Journal of Vibration and Sound

Journal of Vibration and Sound

Improving the Quality of Bandwidth Extended Speech Signal by Increasing Noise Robustness, using Convolutional Neural Networks

Document Type : research article

Authors
1 Department of Technology and Media Engineering, IRIB University, Tehran, Iran
2 Audio Engineering Department, Faculty of Technology and Media Engineering, IRIB University, Tehran, Iran
Abstract
The purpose of bandwidth Extension or Expansion (BWE) is to increase the frequency range of the input audio signal. Because increasing the bandwidth of the sound will actually increase the quality and clarity of the sound, this is also called Speech Super Resolution (SSR).

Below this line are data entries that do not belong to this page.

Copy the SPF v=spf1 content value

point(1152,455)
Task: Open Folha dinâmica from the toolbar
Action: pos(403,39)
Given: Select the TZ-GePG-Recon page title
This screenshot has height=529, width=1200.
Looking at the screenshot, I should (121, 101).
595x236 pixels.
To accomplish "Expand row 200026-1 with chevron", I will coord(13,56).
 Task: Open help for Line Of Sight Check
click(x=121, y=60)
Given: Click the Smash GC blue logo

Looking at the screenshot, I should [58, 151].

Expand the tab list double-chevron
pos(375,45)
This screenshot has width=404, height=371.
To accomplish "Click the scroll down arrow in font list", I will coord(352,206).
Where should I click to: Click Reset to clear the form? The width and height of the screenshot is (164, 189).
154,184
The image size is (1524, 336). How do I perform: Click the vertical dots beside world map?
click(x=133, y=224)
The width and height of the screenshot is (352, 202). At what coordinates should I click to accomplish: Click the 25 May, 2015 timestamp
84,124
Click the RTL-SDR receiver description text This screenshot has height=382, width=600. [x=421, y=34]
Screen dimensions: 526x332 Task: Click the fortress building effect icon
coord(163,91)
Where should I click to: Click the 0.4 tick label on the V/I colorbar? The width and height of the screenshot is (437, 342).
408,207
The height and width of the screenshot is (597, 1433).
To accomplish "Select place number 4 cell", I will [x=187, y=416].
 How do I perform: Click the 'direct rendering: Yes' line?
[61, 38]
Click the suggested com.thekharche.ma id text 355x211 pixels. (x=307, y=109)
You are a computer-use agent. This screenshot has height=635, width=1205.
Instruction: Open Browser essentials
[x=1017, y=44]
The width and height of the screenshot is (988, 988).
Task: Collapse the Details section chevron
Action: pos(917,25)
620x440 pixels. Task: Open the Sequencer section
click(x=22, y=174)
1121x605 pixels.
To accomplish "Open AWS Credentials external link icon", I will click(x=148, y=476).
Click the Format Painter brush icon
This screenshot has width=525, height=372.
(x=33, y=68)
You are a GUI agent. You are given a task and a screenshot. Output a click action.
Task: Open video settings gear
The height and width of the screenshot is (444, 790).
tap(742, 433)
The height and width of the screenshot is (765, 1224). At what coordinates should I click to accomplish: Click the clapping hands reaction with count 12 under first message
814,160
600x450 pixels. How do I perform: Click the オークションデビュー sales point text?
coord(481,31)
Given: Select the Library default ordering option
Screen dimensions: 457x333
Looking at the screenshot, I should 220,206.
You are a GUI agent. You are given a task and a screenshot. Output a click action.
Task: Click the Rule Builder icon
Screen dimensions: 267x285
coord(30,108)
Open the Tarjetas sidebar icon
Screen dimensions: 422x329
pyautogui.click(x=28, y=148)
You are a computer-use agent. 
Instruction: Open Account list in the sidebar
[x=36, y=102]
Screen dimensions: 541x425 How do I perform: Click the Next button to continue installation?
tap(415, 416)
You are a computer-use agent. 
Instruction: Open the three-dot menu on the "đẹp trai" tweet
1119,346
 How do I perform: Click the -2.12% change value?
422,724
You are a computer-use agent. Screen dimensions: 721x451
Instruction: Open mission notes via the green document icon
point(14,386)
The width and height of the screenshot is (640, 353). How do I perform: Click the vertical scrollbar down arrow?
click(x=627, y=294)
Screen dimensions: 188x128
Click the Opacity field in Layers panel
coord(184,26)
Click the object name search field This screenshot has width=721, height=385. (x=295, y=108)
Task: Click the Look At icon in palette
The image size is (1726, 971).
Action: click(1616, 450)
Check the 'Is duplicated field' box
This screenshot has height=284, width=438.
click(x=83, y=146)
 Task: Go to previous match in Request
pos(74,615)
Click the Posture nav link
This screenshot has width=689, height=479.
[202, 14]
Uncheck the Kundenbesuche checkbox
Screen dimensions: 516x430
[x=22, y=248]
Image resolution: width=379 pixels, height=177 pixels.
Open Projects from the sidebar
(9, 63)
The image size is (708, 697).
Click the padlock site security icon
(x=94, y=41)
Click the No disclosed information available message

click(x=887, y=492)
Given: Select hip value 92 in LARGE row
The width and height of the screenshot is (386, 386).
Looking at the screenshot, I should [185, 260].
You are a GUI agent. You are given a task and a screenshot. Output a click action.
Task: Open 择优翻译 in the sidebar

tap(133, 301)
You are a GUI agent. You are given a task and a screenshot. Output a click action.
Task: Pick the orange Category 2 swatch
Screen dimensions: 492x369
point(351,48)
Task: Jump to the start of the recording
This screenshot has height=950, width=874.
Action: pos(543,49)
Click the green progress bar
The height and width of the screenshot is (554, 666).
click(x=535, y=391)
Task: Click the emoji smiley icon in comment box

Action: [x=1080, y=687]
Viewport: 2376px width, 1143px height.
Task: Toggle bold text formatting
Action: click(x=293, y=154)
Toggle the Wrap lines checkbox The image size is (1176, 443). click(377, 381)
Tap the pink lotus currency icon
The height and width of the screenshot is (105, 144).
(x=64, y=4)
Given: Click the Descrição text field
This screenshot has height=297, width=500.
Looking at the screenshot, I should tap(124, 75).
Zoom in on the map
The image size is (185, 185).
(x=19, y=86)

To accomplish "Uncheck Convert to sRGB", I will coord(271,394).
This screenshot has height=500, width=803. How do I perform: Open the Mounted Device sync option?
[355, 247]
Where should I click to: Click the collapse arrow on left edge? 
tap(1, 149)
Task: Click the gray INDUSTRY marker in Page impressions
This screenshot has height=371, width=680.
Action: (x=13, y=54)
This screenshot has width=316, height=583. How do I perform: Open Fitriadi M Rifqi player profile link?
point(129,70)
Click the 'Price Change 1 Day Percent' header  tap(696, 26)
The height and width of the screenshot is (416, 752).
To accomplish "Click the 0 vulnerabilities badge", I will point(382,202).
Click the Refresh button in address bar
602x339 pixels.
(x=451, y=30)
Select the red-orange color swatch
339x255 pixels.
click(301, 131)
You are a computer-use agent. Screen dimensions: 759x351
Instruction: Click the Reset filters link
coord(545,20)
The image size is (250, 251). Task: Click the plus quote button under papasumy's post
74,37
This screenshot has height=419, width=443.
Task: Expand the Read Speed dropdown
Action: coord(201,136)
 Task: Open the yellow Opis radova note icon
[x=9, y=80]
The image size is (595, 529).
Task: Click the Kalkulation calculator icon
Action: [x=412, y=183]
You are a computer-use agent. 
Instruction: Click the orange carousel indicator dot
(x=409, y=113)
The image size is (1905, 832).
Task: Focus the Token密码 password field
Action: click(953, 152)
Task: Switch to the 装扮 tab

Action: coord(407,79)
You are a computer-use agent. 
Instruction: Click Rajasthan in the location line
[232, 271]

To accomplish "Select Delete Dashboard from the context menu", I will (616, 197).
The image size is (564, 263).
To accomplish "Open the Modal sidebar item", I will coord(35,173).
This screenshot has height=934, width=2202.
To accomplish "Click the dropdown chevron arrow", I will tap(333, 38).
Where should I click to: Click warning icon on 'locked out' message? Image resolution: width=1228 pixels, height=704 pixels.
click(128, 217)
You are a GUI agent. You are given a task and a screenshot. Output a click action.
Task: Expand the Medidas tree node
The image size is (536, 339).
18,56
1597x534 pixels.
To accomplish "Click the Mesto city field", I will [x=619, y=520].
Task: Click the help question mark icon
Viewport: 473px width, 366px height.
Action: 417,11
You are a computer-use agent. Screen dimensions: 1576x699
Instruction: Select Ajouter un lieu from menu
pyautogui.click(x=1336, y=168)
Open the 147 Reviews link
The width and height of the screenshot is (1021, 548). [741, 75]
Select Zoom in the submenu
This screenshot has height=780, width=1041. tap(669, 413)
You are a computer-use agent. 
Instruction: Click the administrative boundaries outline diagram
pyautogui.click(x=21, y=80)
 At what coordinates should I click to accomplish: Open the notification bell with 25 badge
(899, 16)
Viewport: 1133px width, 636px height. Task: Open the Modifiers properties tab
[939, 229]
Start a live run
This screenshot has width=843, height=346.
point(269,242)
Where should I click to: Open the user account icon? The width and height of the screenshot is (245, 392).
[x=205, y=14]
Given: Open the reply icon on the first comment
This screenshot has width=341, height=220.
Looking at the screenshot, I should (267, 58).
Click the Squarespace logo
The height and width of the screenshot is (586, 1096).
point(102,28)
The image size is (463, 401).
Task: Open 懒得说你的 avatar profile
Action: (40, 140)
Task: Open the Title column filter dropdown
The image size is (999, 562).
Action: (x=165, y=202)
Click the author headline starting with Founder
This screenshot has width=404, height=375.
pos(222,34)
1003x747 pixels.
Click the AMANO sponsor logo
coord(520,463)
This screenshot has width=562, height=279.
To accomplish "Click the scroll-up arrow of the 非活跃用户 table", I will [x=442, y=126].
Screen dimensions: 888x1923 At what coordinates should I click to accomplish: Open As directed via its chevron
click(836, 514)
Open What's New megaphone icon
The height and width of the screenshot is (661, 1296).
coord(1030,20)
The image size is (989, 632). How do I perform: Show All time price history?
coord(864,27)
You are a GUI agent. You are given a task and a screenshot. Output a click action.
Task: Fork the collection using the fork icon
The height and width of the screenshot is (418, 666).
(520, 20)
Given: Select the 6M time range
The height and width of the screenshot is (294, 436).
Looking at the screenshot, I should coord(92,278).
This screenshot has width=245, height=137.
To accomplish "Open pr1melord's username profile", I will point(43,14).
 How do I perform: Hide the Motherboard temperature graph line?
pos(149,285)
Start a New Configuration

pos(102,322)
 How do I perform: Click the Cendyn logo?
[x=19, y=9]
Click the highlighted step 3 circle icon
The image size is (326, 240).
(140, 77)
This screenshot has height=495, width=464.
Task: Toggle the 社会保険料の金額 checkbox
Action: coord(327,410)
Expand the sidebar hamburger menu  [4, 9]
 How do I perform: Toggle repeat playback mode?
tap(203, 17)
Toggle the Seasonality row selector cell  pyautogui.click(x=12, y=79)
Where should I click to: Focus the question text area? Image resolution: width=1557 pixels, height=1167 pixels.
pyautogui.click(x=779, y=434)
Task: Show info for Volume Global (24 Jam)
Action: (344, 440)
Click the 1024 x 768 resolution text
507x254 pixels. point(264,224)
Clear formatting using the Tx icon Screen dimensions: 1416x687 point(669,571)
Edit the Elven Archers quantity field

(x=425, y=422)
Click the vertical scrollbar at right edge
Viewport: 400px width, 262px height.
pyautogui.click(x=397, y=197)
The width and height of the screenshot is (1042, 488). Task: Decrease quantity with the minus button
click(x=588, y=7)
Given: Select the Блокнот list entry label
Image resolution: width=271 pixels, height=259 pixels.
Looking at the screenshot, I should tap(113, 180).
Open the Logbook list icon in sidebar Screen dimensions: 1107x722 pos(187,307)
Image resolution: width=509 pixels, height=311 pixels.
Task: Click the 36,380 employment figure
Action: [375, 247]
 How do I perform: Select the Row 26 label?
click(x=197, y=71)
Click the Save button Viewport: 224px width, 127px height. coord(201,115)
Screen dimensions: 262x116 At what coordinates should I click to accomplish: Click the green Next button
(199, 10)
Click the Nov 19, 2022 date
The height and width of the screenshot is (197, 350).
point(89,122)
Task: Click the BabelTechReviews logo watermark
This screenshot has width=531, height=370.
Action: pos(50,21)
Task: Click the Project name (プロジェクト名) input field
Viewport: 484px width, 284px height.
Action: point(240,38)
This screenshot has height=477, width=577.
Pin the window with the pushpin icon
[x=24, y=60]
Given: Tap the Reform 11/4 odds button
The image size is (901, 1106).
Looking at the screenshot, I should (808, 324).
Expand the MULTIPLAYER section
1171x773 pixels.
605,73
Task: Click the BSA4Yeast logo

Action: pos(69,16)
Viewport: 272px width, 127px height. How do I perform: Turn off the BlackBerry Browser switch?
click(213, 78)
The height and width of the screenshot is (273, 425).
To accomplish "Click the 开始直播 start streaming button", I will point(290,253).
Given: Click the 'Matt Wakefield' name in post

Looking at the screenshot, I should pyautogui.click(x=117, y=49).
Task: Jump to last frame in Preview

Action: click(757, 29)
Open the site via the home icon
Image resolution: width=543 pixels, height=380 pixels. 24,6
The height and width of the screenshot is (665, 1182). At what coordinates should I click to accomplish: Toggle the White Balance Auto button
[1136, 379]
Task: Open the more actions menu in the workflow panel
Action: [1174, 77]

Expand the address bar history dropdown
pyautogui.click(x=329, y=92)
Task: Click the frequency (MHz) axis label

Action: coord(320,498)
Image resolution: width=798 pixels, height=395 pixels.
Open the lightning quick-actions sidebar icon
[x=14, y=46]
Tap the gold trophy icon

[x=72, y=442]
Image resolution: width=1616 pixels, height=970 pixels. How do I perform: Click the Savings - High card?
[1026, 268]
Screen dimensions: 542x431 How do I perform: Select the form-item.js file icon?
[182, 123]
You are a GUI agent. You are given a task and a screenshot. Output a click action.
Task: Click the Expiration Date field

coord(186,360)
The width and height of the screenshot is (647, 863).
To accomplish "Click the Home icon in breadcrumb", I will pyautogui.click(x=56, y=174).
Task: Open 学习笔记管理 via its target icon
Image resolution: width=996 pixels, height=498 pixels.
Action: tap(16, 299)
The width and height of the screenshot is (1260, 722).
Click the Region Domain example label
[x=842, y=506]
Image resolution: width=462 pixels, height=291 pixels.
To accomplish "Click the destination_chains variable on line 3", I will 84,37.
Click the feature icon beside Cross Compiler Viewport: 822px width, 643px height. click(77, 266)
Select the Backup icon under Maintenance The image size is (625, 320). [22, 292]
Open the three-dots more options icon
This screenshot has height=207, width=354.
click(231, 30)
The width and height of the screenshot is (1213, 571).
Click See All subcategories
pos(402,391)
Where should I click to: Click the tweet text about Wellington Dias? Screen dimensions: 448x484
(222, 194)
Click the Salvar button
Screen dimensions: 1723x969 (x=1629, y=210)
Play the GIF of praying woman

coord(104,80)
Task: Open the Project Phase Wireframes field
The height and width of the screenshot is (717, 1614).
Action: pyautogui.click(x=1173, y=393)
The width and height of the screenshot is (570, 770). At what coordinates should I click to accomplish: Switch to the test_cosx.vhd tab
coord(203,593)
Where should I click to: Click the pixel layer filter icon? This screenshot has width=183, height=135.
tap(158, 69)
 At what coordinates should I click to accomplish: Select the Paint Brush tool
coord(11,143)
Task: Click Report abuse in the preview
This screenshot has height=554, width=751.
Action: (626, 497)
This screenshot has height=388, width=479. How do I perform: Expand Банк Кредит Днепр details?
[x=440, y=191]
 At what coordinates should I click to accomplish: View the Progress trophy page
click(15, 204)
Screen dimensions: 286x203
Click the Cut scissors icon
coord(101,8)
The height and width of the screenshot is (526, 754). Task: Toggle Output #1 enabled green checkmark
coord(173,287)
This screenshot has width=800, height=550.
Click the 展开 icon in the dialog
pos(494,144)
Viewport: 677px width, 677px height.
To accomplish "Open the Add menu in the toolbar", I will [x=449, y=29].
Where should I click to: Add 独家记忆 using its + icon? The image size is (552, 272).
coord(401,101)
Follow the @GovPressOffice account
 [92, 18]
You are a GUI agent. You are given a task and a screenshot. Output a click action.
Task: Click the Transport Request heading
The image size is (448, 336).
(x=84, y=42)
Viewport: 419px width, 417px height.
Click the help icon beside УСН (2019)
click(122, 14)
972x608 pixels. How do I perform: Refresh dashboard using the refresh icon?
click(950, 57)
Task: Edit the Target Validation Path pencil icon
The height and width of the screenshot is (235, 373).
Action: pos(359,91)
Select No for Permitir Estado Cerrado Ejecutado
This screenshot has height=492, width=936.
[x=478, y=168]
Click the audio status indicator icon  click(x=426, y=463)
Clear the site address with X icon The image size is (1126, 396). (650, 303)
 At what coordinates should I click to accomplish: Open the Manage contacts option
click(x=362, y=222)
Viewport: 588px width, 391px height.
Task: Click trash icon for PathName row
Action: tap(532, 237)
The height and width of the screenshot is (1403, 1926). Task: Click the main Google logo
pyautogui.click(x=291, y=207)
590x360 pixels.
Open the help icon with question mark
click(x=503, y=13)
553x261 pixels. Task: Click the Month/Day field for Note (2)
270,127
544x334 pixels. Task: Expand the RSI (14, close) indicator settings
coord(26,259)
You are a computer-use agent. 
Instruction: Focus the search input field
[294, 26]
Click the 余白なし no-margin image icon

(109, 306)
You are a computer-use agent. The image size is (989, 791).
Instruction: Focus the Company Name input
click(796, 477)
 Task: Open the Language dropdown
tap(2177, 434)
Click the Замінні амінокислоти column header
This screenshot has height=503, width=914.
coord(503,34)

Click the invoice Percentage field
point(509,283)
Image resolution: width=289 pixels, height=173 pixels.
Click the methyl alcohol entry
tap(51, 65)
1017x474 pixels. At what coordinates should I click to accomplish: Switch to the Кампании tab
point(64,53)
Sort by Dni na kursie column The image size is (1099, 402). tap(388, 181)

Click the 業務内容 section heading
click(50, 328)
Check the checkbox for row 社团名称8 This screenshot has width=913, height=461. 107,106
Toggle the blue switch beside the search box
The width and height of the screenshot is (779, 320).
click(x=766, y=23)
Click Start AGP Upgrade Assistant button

One of the new methods in the field of speech signal bandwidth expansion, which has been used in recent years, is the use of neural networks. One of these types of networks is Convolutional Neural Network, which is used in the field of speech processing, image processing, and data science. At first, as a pre-processing step, additive noise is given to the DAPS data set as a destructive factor of the signal, and then the audio signal is denoised by using the wavelet transform noise reduction method (wavelet denoising algorithm) , and then the signal is sent to the convolutional neural network. Huber loss function is used in CNN to produce the expanded wideband signal. Finally, the proposed model was evaluated in terms of SNR, LSD, PESQ, and STOI criteria and compared with several similar methods in the field of audio bandwidth expansion. In all criteria, despite external noise, the network was able to bring its results closer to other networks, and without the presence of noise, both in terms of evaluation and learning speed, the network was able to achieve better results.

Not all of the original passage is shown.